The normalizer of $H$ under the action of $G$ is
$$N_G(H) = \{g ∈ G | gHg^{−1} = H\}$$$S_3=\{(),(1,2),(1,3),(2,3),(1,2,3),(1,3,2)\}$
Let $G = S_3.$ Show that the normalizer of $\{1,(123),(132)\}$ is all of $S_3.$
First of all I guess $1$ and () are equal, it is just a notational difference(if it's not let me know)
Now I wanna ask how I should proceed to get all those elements in $S_3.$
I started as:
For $1\in H, g1g^{-1}=1 \in H ,\forall g\in G$
For $(123)\in H, 1(123)1^{-1}=(123) \in H $
For $(123)\in H, (12)(123)(12)^{-1}=(132) \in H$
For $(123)\in H, (13)(123)(13)^{-1}=(132) \in H$
For $(123)\in H, (23)(123)(23)^{-1}=(132) \in H$
For $(123)\in H, (123)(123)(123)^{-1}= (123) \in H$
For $(123)\in H, (132)(123)(132)^{-1}=(123)\in H$
I suppose I will get similar results for $(132)\in H \qquad$
as well. After showing that too am I done ? Are my computations valid? Or is there any better solution?

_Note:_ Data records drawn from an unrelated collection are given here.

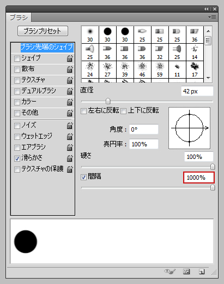Screen dimensions: 224x284
Task: Pick the 59 spatter brush tip
Action: [x=160, y=69]
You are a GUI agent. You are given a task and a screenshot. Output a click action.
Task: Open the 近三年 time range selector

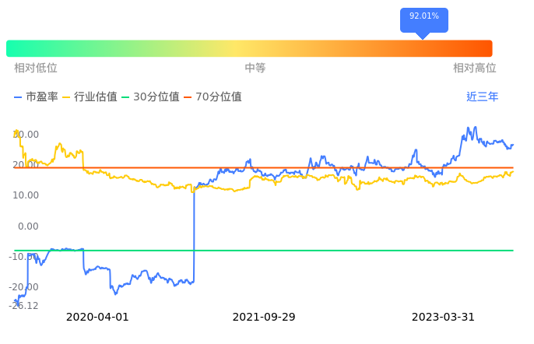(x=482, y=97)
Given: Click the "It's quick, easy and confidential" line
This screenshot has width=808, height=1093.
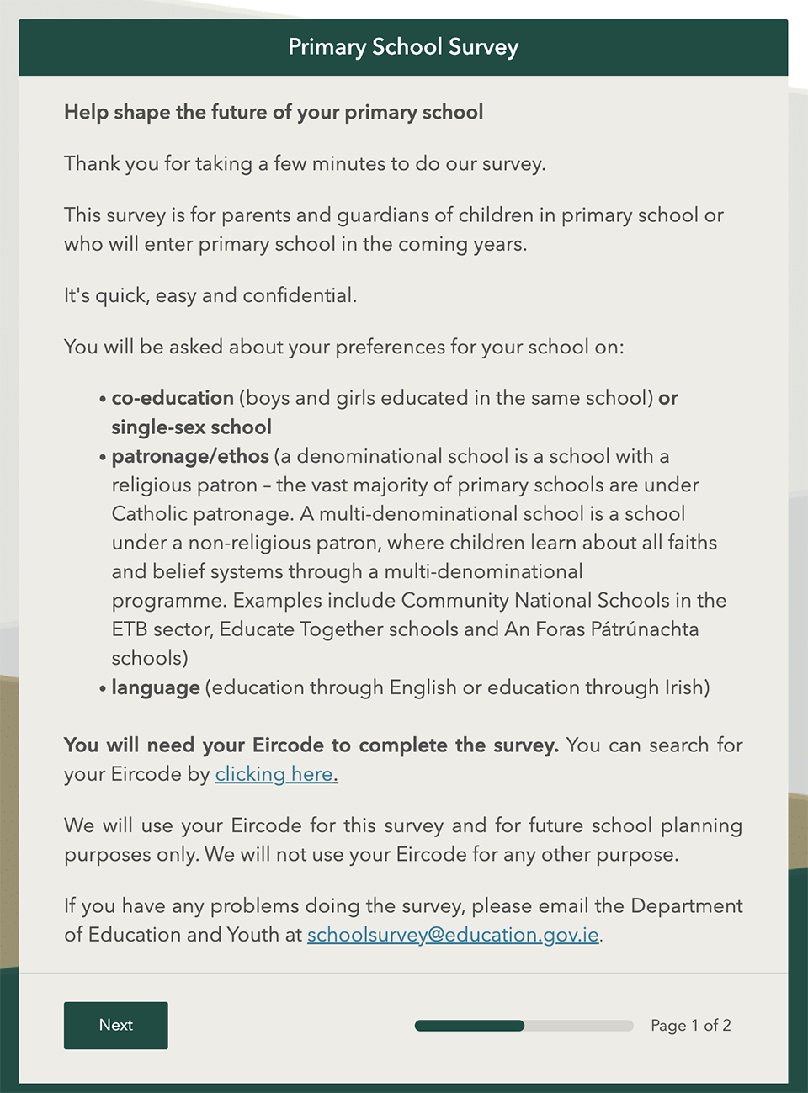Looking at the screenshot, I should [210, 295].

Also I wanna ask that is it true that $(12)^{-1}=(12) , (13)^{-1}=(13), (23)^{-1}=(23), (123)^{-1}=(123), (132)^{-1}=(132) $
I did this way on the above calculations
Best Answer
The way you did is one way but there are a lot more ways.

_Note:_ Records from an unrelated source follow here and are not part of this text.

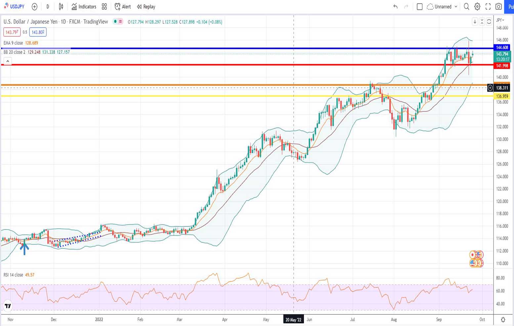Enter fullscreen mode

(488, 7)
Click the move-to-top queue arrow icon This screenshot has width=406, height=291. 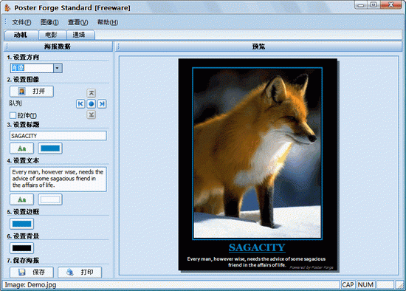(91, 93)
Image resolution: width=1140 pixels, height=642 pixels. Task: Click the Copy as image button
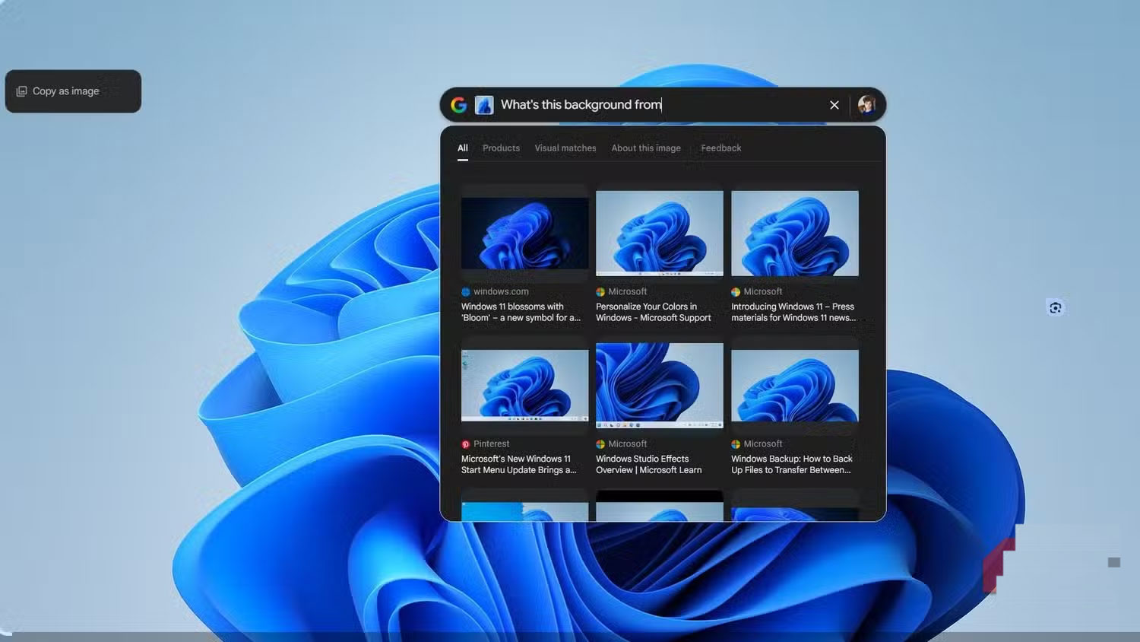(x=73, y=91)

From the definition, if H is a subgroup of G, then the largest subgroup in which H is normal is the subgroup $N_G(H)$. If $H$ is itself normal in $G$ then $N_G(H) = G$. This way if you check (for finite group) that the order of $\frac{G}{H}$ is the smallest prime dividing $G$ then $H$ is normal in $G$. So $N_G(H) = G$.